DIRECTIVE: Reproduce word for word the passage of the Swiss Farms article below, starting at "A new store" and ending at "the newspaper reported.".

TEXT TO READ:
BROOMALL, Pa. -- Swiss Farms, which has operated for 40 years in Delaware Country, Pa., is branching out through franchising, with plans to open 100 new units in the next five years.

The drive-through store operator's first franchise location scheduled to open next spring in Camden County, N.J., according to a report in the Philadelphia Inquirer. Swiss Farms plans to expand throughout the Philadelphia region, with both franchised and company-owned locations.

"It's been a Delaware County staple of a long time, done very well. There's no reason it can't be everywhere," CEO Paul Friel, who joined Swiss Farms two years ago after working for 20 years for Wawa and Sunoco, told the newspaper.

The chain's first franchisee, John Betz, is a veteran franchisee of Auntie Anne's pretzels and Starbucks Coffee. Betz's first store will be the one in Somerdale; he and his team have committed to opening 3 Swiss Farms stores in the next 3 years.

Maureen Fries, a regular customer at the Swiss Farms location on Route 420, was surprised Swiss Farms wasn't already in New Jersey. "This is really convenient," she told the newspaper, as an employee loaded lemonade, teacooler -- ice tea with a bit of lemonade -- and a Halloween-themed box of Herr's potato chips into her red Lincoln town car. "One of the reasons Swiss Farms is so successful is that the employees here are some of the most polite employees I've ever met."

Fries said she liked the chain's recently added produce line, which includes potatoes and onions to its lineup.

Rick George, a professor of food marketing at St. Joseph's University, has long been a fan of Swiss Farms, which he characterized as a scaled-down version of a convenience store. "That has some real, real opportunity to it," particularly if Swiss Farms can find a way to sell more take-home meals in a future where people cook less and less, he said.

A new store design, scheduled to debut next month on MacDade Boulevard in Folsom, will allow the retailer, which was founded in 1968 as a retail outlet for Wengert's Dairy in Lebanon, Pa., to move in that direction, the newspaper reported.

The new design is twice as big as some of the older stores and will offer substantially more items, including rotisserie chicken, which is one of the top items sold through the express lane in supermarkets, said Rob Coldwell, Swiss Farms' franchise development director.

Swiss Farms stores average $1.6 million in sales a year, Friel said.

RECORD EXTRACTS:
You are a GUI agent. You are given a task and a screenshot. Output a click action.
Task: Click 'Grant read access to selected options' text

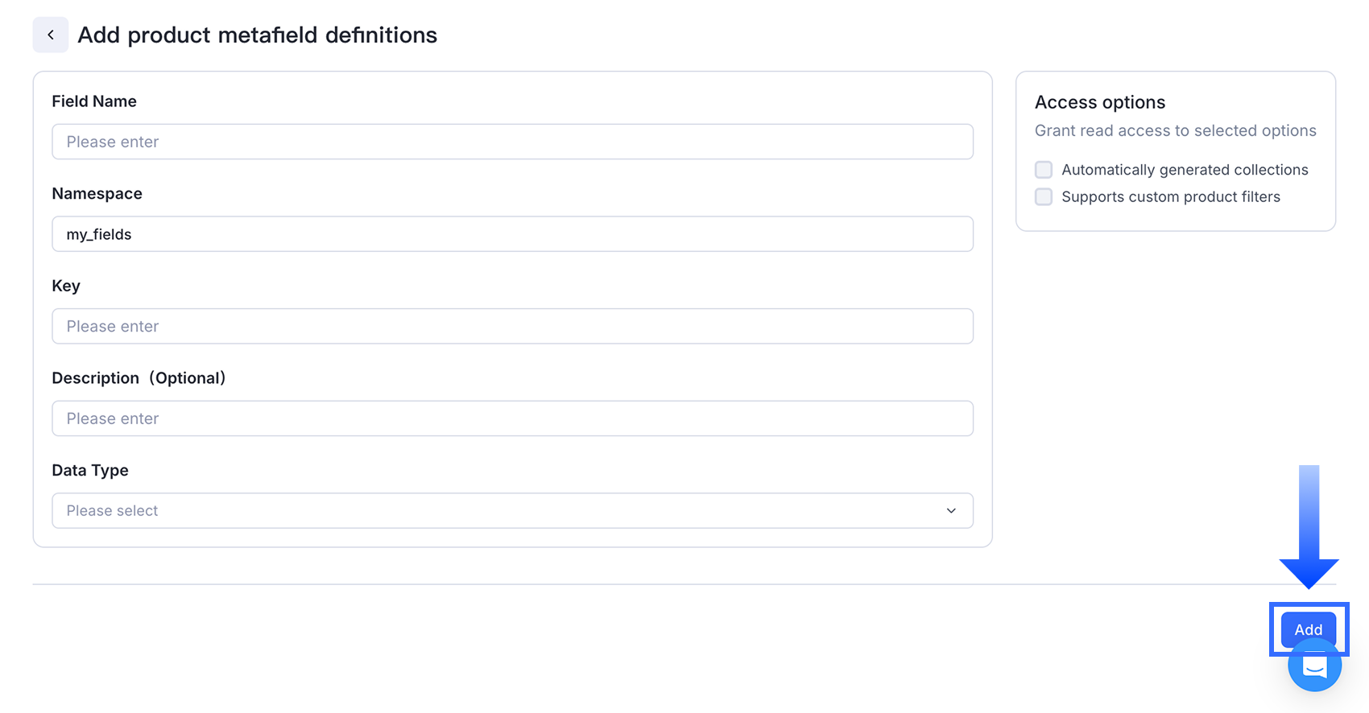[1176, 130]
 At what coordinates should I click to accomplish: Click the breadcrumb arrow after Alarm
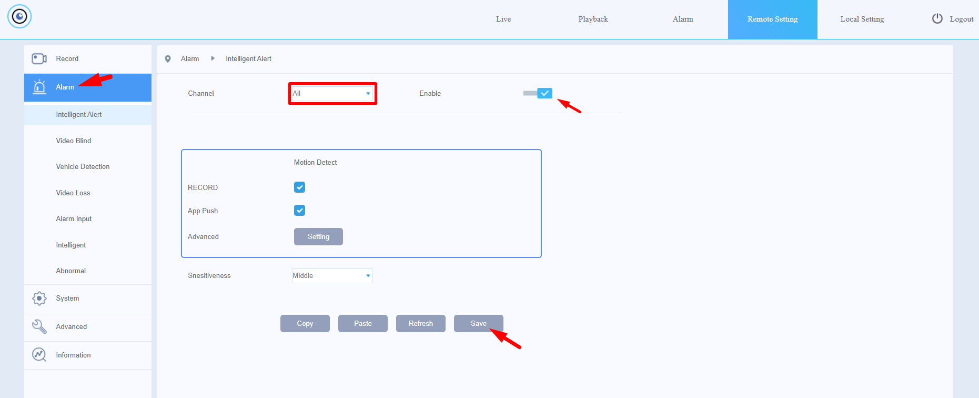click(x=213, y=58)
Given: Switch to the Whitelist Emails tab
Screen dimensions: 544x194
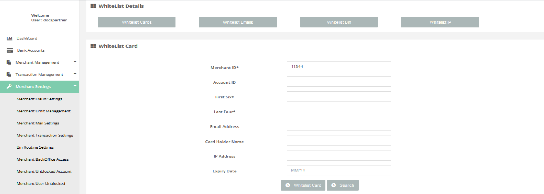Looking at the screenshot, I should [238, 22].
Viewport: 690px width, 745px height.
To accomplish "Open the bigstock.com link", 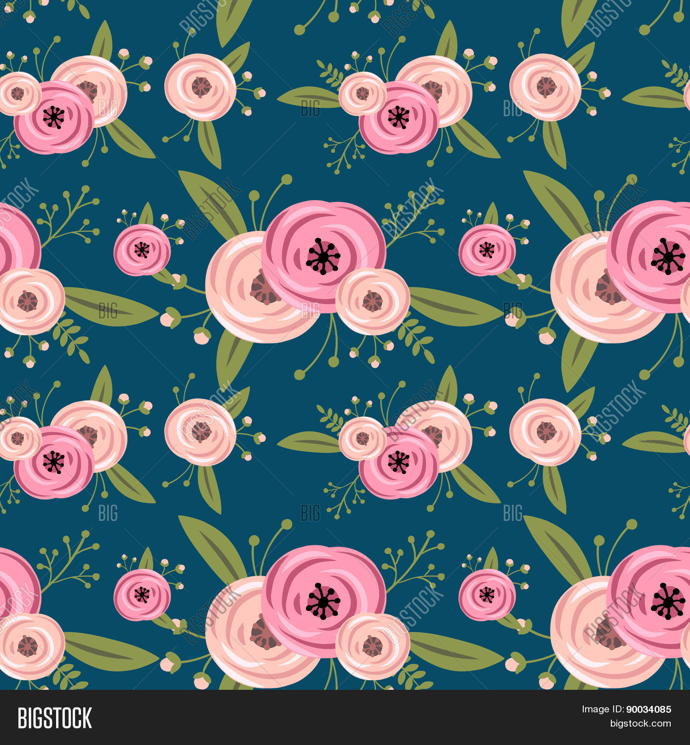I will [640, 723].
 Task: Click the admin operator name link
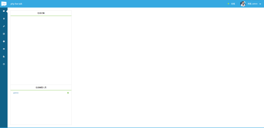pyautogui.click(x=16, y=93)
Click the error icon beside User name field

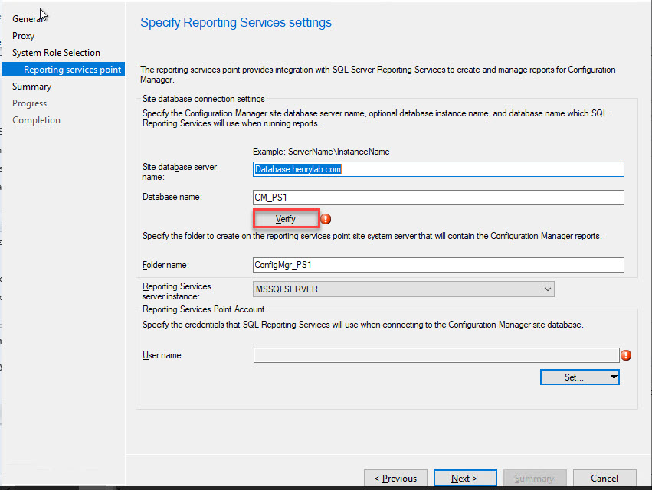point(626,355)
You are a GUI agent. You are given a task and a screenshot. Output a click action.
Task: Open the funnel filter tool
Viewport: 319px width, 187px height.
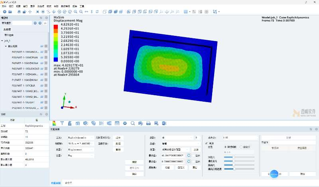click(62, 123)
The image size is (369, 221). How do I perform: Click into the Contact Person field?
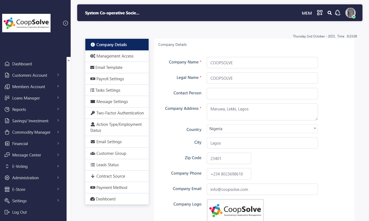[x=262, y=94]
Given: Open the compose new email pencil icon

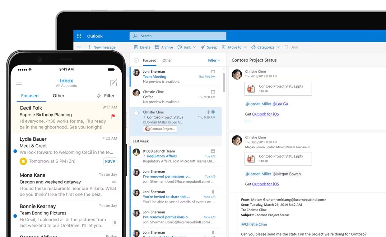Looking at the screenshot, I should (113, 83).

PROBLEM SOLUTION:
A new store design, scheduled to debut next month on MacDade Boulevard in Folsom, will allow the retailer, which was founded in 1968 as a retail outlet for Wengert's Dairy in Lebanon, Pa., to move in that direction, the newspaper reported.